BUDABEŞTE BELEDİYE BAŞKANININ ÇEKİLMESİ ŞAŞKINLIK YARATTI
Budapeşte Belediye Başkanı Karacsony’nin kamuoyu yoklamalarında önde olmasına rağmen Marki Zay lehine çekilmesi nasıl karşılandı?
Şaşkınlık yarattı. Konumu itibariyle Budapeşte Belediye Başkanı kentlerde çok güçlü ve sempatik bir isim. Liberal bir özgürlükçü. Ve çevre hareketine son derece önem veren bir insan. Genç ve sevilen, popüler bir tip. Otomobil kullanmıyor, hatta ehliyeti bile yok. Her tarafa bisikletle gidiyor. Budapeşte belediye başkanı seçilmesinin ardından şehrin yollarını bisiklet şeritleriyle donattı. Gençlerin bizden biri dediği biri. Aday olsaydı eğer, ben Karacsony’un Başbakan seçilebileceğini tahmin ediyordum. Geri çekilmesine kimse bir anlam veremedi. Bu siyasi anlamda kendisini yıpratabilecek bir didişmeye girmek istememesiyle de bağlantılı olabilir. Budapeşte gibi çok önemli bir merkezin yönetimini elden bırakmak istememesiyle de ilgili olabilir.
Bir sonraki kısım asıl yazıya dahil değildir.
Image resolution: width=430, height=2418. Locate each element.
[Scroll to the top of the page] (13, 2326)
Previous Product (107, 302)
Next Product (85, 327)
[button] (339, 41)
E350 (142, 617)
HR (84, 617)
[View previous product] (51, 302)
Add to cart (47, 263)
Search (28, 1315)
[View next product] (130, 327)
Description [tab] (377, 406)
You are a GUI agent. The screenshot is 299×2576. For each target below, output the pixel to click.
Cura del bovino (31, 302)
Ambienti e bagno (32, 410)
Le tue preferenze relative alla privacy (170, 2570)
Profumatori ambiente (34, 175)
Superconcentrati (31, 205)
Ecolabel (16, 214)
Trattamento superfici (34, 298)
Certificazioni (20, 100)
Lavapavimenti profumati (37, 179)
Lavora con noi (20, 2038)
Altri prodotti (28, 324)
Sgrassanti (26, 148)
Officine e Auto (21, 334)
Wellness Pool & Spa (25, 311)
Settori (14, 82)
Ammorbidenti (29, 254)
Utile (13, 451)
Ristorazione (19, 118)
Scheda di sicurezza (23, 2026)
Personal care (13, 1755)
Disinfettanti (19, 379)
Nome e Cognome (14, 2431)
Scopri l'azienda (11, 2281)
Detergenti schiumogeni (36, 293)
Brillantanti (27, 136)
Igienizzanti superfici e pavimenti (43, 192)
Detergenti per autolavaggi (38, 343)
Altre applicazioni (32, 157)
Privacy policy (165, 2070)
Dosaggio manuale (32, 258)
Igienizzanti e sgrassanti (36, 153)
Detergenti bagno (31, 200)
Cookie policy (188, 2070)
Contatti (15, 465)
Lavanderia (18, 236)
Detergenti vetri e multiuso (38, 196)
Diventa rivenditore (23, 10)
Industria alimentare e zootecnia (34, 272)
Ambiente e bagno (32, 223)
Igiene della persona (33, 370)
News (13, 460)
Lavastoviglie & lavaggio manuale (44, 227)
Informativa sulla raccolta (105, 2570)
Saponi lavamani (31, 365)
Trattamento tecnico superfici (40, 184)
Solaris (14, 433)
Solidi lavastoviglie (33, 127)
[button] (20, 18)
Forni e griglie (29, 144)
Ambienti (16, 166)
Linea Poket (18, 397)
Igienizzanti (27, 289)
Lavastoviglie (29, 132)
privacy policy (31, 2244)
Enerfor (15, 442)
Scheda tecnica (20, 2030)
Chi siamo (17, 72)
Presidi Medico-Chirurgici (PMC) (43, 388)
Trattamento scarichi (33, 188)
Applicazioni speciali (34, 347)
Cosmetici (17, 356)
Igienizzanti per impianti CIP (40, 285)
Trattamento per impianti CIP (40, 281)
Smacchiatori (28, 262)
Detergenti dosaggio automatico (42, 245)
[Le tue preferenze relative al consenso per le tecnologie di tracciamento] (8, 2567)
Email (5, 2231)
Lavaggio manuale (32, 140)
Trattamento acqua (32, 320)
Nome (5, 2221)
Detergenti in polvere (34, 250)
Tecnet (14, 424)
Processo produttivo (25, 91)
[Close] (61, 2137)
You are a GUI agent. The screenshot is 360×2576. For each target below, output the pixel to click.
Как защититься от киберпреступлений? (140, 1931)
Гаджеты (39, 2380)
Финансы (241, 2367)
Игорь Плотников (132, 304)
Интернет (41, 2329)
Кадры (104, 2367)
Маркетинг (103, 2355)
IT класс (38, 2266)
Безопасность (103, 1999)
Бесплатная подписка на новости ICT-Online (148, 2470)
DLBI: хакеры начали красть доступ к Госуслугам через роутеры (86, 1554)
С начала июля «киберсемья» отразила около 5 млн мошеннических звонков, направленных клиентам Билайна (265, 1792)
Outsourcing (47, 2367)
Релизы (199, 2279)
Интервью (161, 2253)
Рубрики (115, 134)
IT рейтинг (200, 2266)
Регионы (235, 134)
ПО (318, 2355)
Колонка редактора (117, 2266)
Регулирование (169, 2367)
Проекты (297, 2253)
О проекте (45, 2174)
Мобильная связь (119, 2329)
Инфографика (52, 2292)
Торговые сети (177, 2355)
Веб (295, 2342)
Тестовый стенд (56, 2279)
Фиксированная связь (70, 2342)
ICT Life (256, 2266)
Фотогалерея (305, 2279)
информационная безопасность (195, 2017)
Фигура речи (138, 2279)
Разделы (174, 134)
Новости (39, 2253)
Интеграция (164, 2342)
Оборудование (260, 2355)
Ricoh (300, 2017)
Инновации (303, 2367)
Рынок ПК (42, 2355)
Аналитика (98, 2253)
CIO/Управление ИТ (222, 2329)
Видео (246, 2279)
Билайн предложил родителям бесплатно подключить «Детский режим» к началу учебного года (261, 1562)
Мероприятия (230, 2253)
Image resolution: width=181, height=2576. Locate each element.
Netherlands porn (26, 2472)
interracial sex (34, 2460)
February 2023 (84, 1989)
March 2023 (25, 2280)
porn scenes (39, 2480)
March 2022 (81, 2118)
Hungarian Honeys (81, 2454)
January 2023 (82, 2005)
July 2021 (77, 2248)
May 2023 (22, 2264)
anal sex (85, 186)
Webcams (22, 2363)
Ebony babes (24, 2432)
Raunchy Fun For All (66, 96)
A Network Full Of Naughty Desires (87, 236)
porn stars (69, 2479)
V4 ÜLKELERİNDE MUHALEFET ETKİSİ
Burada bir parantez açalım. Karacsony’nun Budapeşte Belediye Başkanı seçilmesi aslında Avrupa’da önemli bir sürecin parçası olarak düşünülmeli. Son yıllarda Varşova’da da, Prag’da da, Bratislava’da da muhalif belediye başkanları yönetimleri devraldılar. V4 ülkelerinde iktidarda olan Orban gibi isimlerin muhalifleri bu ülkelerde başkentlerde belediye yönetimlerini ele geçirdiler. Bu belediye başkanları Avrupa’da ‘Özgür Şehirler Hareketi’ diye bir hareket başlattılar. Merkezi hükümetlerin popülist, otoriter, özgürlükleri kısıtlayıcı politikalarına karşı yerel yönetimler son dönemde bir araya gelip Avrupa Birliği’yle görüşmelere başladılar. Karacsony’nin adaylıktan çekilme kararında bunu sürdürmek kaygısı da olabilir.
‘MUHAFAZAKÂR’ OLARAK TANIMLANAN ZAY’İN ADAYLIĞINI SOL NASIL KARŞILADI?
Muhalefetin ortak adayı Marki Zay’ın muhafazakâr yapıda olduğunu ifade ettiniz. Ülkedeki sol siyasi yapılar Zay’ın adaylığını nasıl karşıladılar?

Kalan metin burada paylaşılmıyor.